WORK TO COMPLETE - From the line that holds "Given: Click the Quick Add & Analyze field" to the end of the records, reproduce every line exactly. No pictures.

DATA EXTRACT -
★ ★ ★

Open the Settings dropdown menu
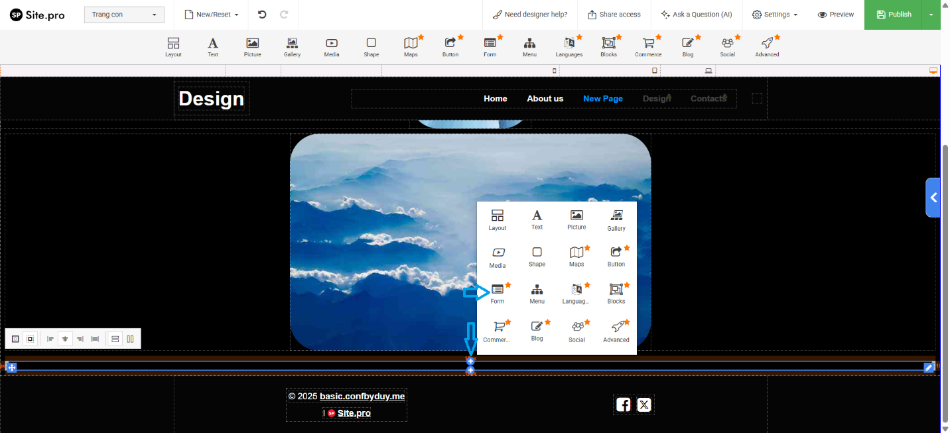This screenshot has width=950, height=433. [774, 15]
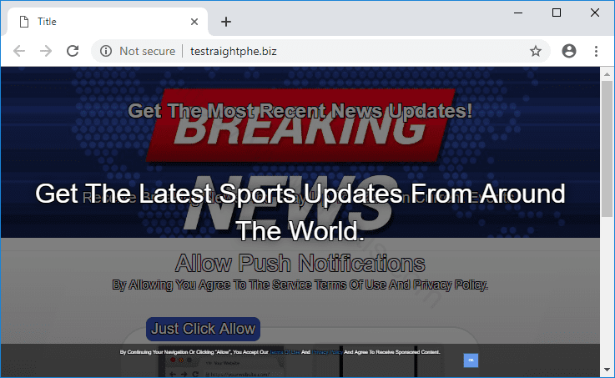Click the scrollbar down arrow
This screenshot has width=615, height=378.
607,370
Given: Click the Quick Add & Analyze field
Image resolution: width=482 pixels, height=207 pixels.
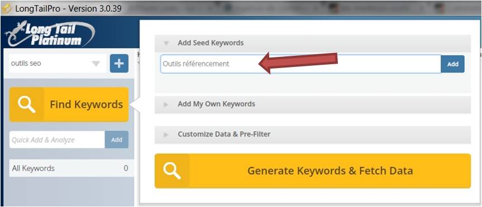Looking at the screenshot, I should (57, 139).
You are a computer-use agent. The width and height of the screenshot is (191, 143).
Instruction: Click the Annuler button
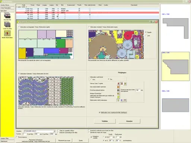(129, 121)
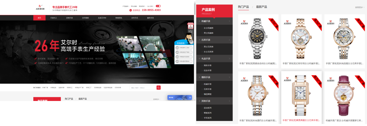Viewport: 367px width, 126px height.
Task: Open the 手表代工 navigation menu item
Action: tap(54, 18)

★ ★ ★

ANSWER TO THIS EXERCISE -
Given: Click the Quick Add & Analyze field
Image resolution: width=482 pixels, height=207 pixels.
Looking at the screenshot, I should (57, 139).
You are a computer-use agent. The width and height of the screenshot is (191, 143).
Instruction: Click the Annuler button
(129, 121)
Viewport: 367px width, 126px height.
Task: Open the 手表代工 navigation menu item
Action: tap(54, 18)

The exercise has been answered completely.